A marine student from the Caribbean Maritime University (CMU) was among those assigned to provide close-protection services for then education minister Ruel Reid, even though the student had no special training in security.
The CMU student, normally dressed in full white and opening doors for the now-resigned minister, as well as saluting him, among other rituals, was recruited to offer “support to the minister” under a memorandum of understanding (MOU) between the education ministry and the university.
Close-protection officers were paid from a low of $30,000 to a high of $330,000 for their services. The director of school safety was also paid several instalments for security services, airfare, and payments for “travelling”, a special audit had revealed.
Dr Grace McLean, acting permanent secretary (PS), on Tuesday walked back information she initially provided to the auditor general that the former permanent secretary, Dean-Roy Bernard, approved payments for close-protection officers and logistics support to Reid.
As it relates to the close-protection officer, I indicated to the auditor general that these arrangements would usually be approved by the permanent secretary.

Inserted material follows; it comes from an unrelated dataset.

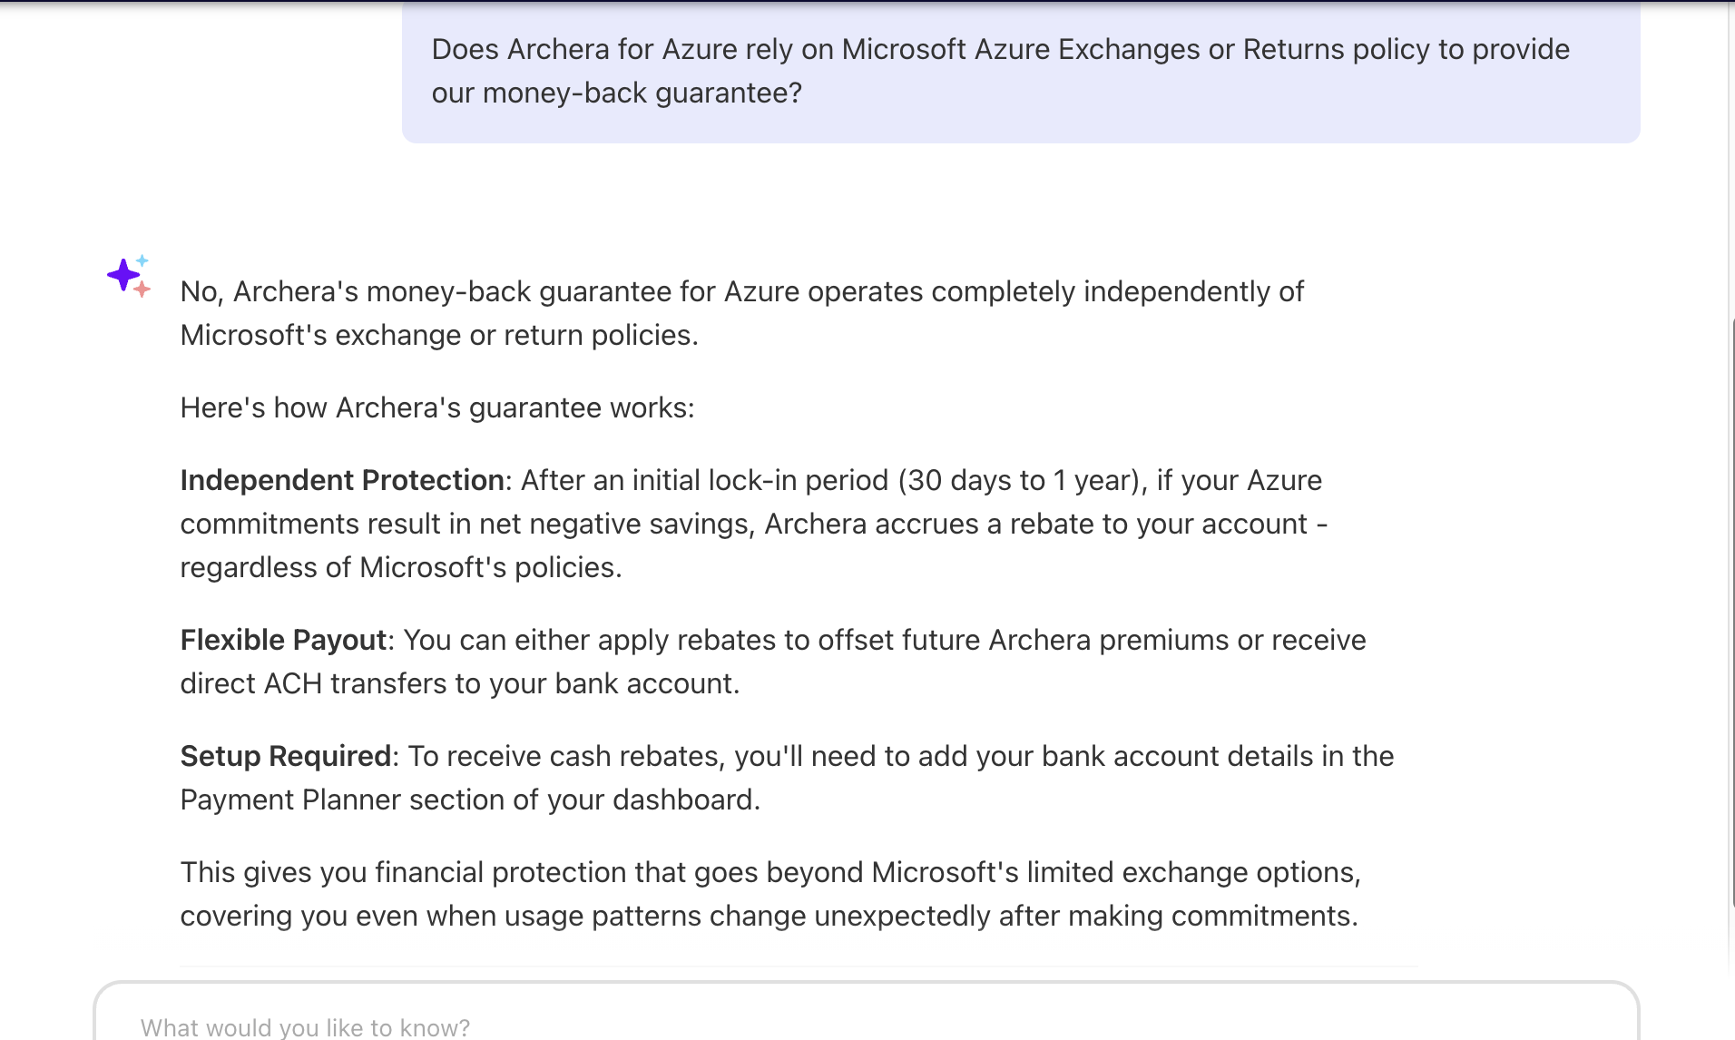Click the words 'our money-back guarantee?' in the user message

tap(617, 93)
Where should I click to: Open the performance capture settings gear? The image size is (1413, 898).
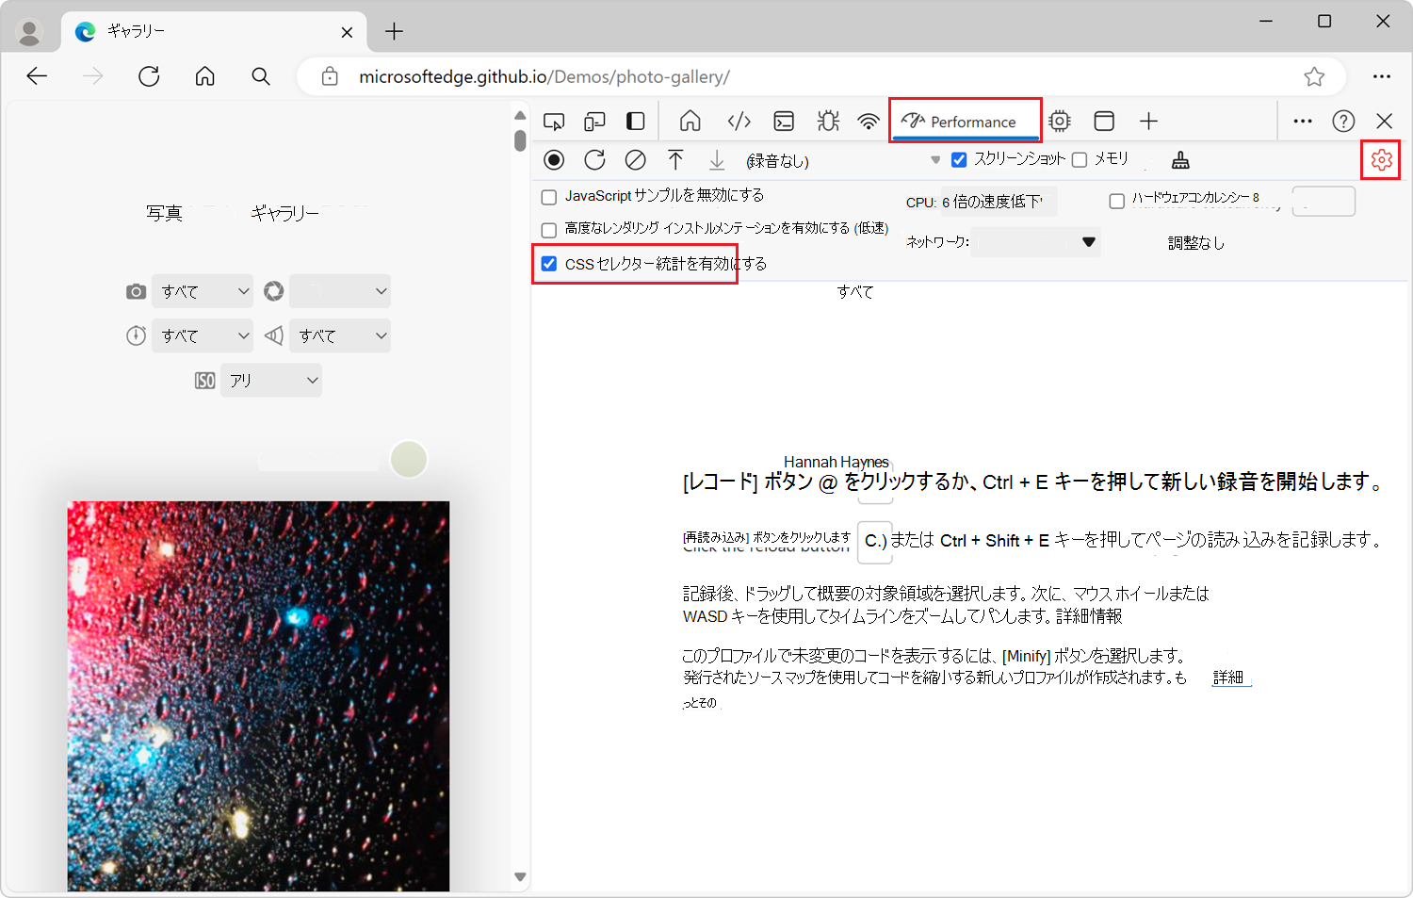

When I mentioned that statement, I genuinely meant that that is so, and I knew that the documentation was somewhere to be provided.”
“I am learning now that the arrangement was not approved,” said McLean.
However, she told the Public Accounts Committee of Parliament that she had an MOU dated January 10, 2018, which asked for support to the CMU for security and logistics services which was approved by the PS on January 11, 2018.
His note to me was “kindly develop MOU which would reflect these arrangements,” McLean said.
“I have the MOU signed by the PS and Fritz Pinnock authorising the support for the security and logistics services.”
McLean said that she utilised these documents to make the necessary arrangements. “So I would not have acted without approval from the permanent secretary as it relates to any arrangements. ”However, Bernard countered by saying that the arrangements that were put in place for additional security services to be provided by the CMU did not have his approval.
He described as “strange” security arrangements for a Cabinet minister being dealt with by an educational institution.
“This is a very odd situation,” PAC Chairman Mark Golding interjected.
“I could not have approved any such arrangement,” insisted Bernard.
Having served in a senior position in the Jamaica Constabulary Force for 12 years, Bernard said that close-protection services were provided by the force and were specially trained for the task.
Bernard said he had a discussion with an officer assigned to the ministry but the arrangement was for a meeting to be held with the head of the CPS branch.
“To indicate that a permanent secretary would have put his stamp of approval on this really downgrades my status in the public service,” he said.
Peter Bunting, committee member and former minister of national security, described the arrangement between the CMU and the minister as “very peculiar”.
Off-duty officers also provided close-protection services for Reid on weekends.
Bunting said that this particular arrangement with off-duty officers for weekend assignments might be in breach of the JCF’s policies. He said this should be reported to the Police Service Commission.
In her special audit of the CMU, Monroe Ellis reported that the university made payments totalling $2 million for close-protection services. The university’s records did not indicate the basis for these payments. The auditor general was later advised that the payments were for the provision of services to Reid on weekends.